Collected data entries
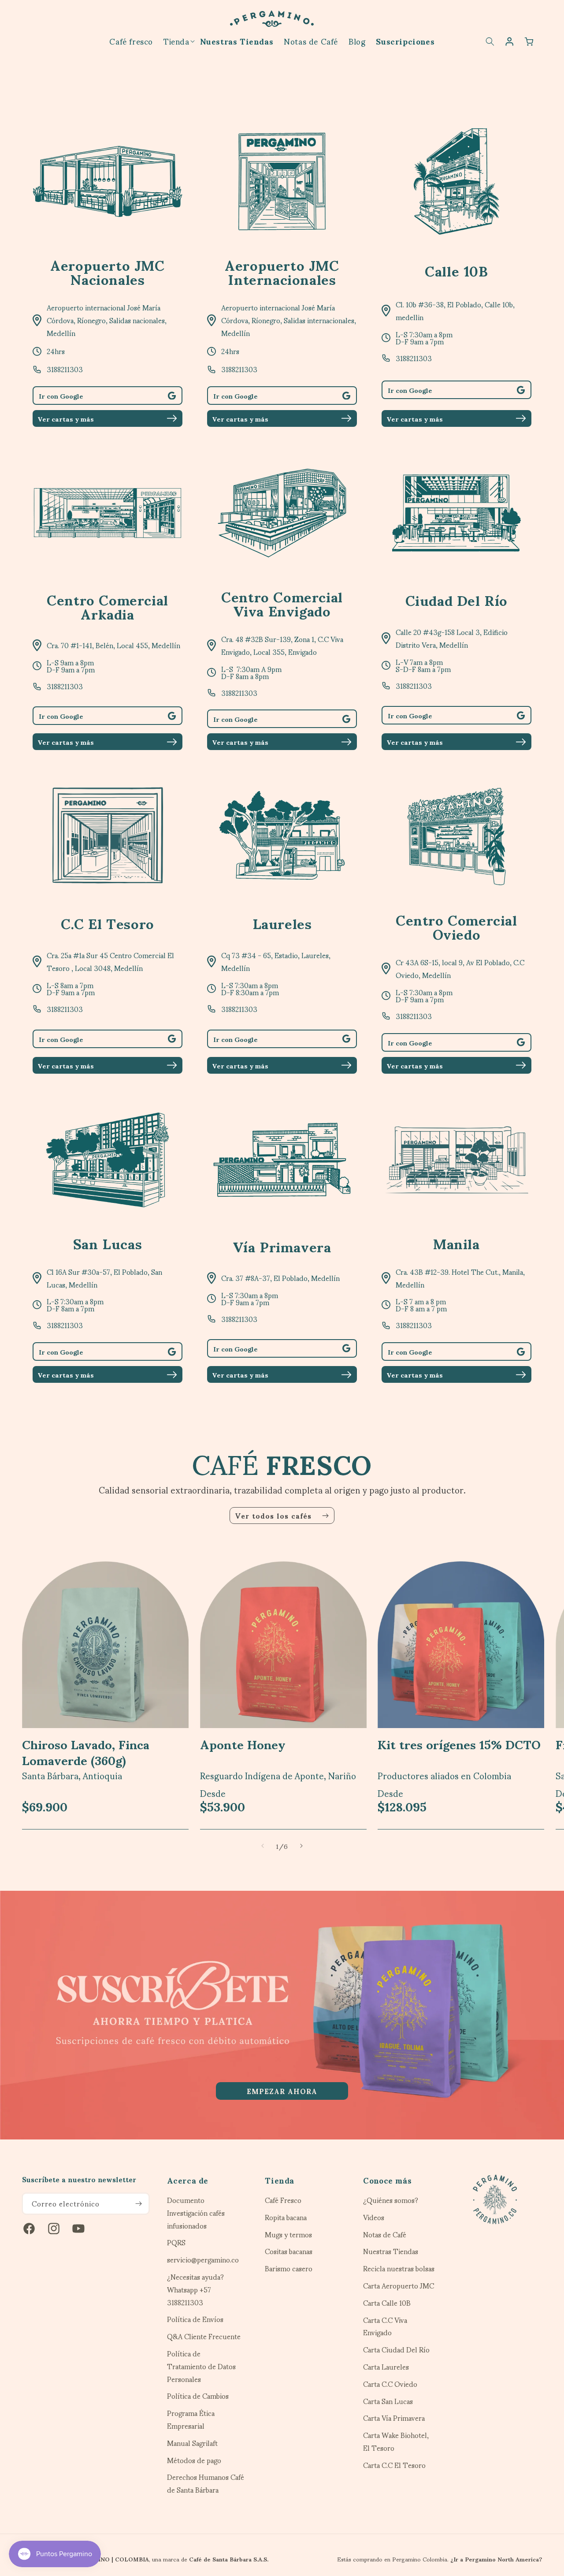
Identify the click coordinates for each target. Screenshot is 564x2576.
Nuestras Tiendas (390, 2251)
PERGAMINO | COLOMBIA (110, 2558)
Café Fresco (283, 2201)
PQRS (176, 2242)
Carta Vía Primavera (394, 2418)
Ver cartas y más (66, 418)
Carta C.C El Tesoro (394, 2465)
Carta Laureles (386, 2366)
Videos (373, 2217)
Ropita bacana (286, 2217)
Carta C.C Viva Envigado (385, 2326)
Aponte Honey (243, 1743)
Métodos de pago (194, 2460)
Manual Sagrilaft (192, 2443)
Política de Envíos (195, 2319)
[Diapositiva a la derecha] (301, 1845)
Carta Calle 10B (387, 2302)
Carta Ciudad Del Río (396, 2349)
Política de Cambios (198, 2395)
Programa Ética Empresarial (191, 2419)
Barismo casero (288, 2268)
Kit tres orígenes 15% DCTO (459, 1743)
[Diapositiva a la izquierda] (262, 1845)
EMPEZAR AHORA (282, 2091)
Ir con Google (61, 395)
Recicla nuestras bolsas (398, 2268)
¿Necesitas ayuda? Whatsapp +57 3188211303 (195, 2289)
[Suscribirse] (138, 2203)
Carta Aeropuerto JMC (398, 2285)
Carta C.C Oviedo (390, 2384)
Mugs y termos (288, 2234)
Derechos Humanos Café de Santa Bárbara (205, 2483)
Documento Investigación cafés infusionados (196, 2214)
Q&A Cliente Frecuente (204, 2336)
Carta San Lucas (388, 2401)
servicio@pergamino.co (203, 2259)
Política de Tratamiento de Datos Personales (201, 2366)
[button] (176, 40)
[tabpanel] (282, 2015)
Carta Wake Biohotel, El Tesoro (396, 2442)
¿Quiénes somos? (390, 2201)
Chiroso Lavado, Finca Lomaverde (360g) (85, 1752)
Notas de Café (384, 2234)
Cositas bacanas (288, 2251)
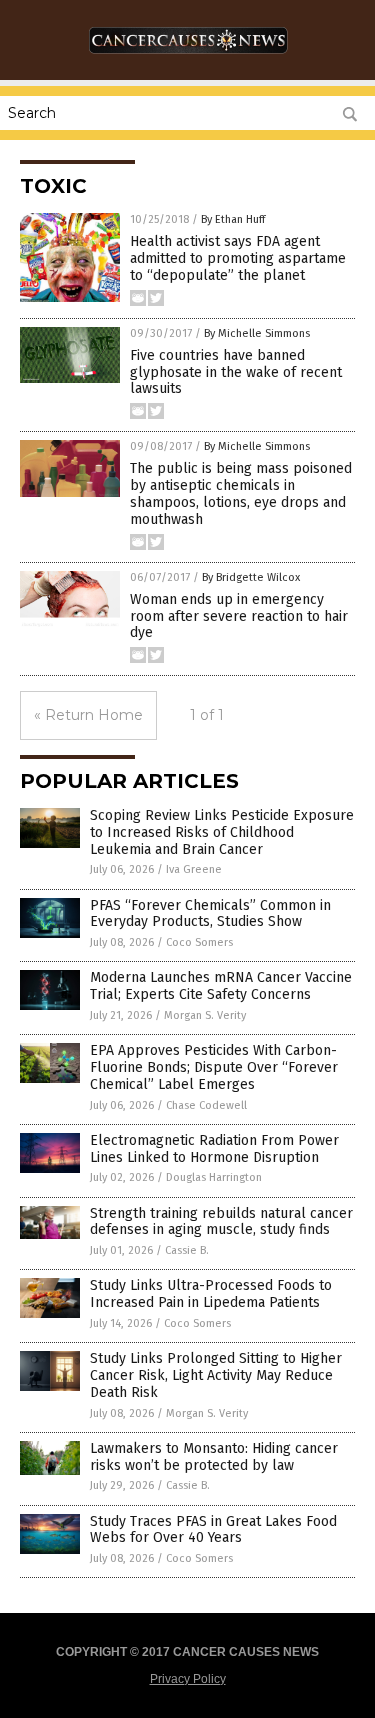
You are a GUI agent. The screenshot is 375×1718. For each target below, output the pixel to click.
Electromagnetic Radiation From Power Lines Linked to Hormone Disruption (214, 1149)
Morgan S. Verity (205, 1015)
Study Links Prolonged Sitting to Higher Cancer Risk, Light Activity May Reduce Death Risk (216, 1375)
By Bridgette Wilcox (251, 577)
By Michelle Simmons (257, 333)
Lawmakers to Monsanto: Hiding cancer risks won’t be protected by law (214, 1457)
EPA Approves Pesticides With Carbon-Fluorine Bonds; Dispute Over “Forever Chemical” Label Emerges (214, 1067)
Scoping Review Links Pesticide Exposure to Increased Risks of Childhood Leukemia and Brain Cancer (222, 832)
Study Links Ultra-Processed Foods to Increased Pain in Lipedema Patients (211, 1294)
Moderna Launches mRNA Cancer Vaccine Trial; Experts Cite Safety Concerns (221, 986)
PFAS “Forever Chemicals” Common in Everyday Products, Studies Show (210, 914)
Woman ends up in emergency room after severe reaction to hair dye (239, 616)
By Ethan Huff (233, 219)
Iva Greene (194, 869)
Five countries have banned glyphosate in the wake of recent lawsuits (236, 372)
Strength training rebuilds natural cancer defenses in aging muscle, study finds (221, 1222)
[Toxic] (188, 59)
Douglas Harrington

Work instruction
Leave out the pictures, and write out all the remaining data above exactly.

Exercise response
Identify the click coordinates for each target. Screenshot is 564x2576.
Nuestras Tiendas (390, 2251)
PERGAMINO | COLOMBIA (110, 2558)
Café Fresco (283, 2201)
PQRS (176, 2242)
Carta Vía Primavera (394, 2418)
Ver cartas y más (66, 418)
Carta C.C El Tesoro (394, 2465)
Carta Laureles (386, 2366)
Videos (373, 2217)
Ropita bacana (286, 2217)
Carta C.C Viva Envigado (385, 2326)
Aponte Honey (243, 1743)
Métodos de pago (194, 2460)
Manual Sagrilaft (192, 2443)
Política de Envíos (195, 2319)
[Diapositiva a la derecha] (301, 1845)
Carta Calle 10B (387, 2302)
Carta Ciudad Del Río (396, 2349)
Política de Cambios (198, 2395)
Programa Ética Empresarial (191, 2419)
Barismo casero (288, 2268)
Kit tres orígenes 15% DCTO (459, 1743)
[Diapositiva a la izquierda] (262, 1845)
EMPEZAR AHORA (282, 2091)
Ir con Google (61, 395)
Recicla nuestras bolsas (398, 2268)
¿Necesitas ayuda? Whatsapp +57 3188211303 (195, 2289)
[Suscribirse] (138, 2203)
Carta Aeropuerto JMC (398, 2285)
Carta C.C Oviedo (390, 2384)
Mugs y termos (288, 2234)
Derechos Humanos Café de Santa Bárbara (205, 2483)
Documento Investigación cafés infusionados (196, 2214)
Q&A Cliente Frecuente (204, 2336)
Carta San Lucas (388, 2401)
servicio@pergamino.co (203, 2259)
Política de Tratamiento de Datos Personales (201, 2366)
[button] (176, 40)
[tabpanel] (282, 2015)
Carta Wake Biohotel, El Tesoro (396, 2442)
¿Quiénes somos? (390, 2201)
Chiroso Lavado, Finca Lomaverde (360g) (85, 1752)
Notas de Café (384, 2234)
Cositas bacanas (288, 2251)
You are a GUI agent. The screenshot is 375×1718. For each target below, output the pixel to click.
Electromagnetic Radiation From Power Lines Linked to Hormone Disruption (214, 1149)
Morgan S. Verity (205, 1015)
Study Links Prolonged Sitting to Higher Cancer Risk, Light Activity May Reduce Death Risk (216, 1375)
By Bridgette Wilcox (251, 577)
By Michelle Simmons (257, 333)
Lawmakers to Monsanto: Hiding cancer risks won’t be protected by law (214, 1457)
EPA Approves Pesticides With Carbon-Fluorine Bonds; Dispute Over “Forever Chemical” Label Emerges (214, 1067)
Scoping Review Links Pesticide Exposure to Increased Risks of Childhood Leukemia and Brain Cancer (222, 832)
Study Links Ultra-Processed Foods to Increased Pain in Lipedema Patients (211, 1294)
Moderna Launches mRNA Cancer Vaccine Trial; Experts Cite Safety Concerns (221, 986)
PFAS “Forever Chemicals” Common in Everyday Products, Studies Show (210, 914)
Woman ends up in emergency room after severe reaction to hair dye (239, 616)
By Ethan Huff (233, 219)
Iva Greene (194, 869)
Five countries have banned glyphosate in the wake of recent lawsuits (236, 372)
Strength training rebuilds natural cancer defenses in aging muscle, study finds (221, 1222)
[Toxic] (188, 59)
Douglas Harrington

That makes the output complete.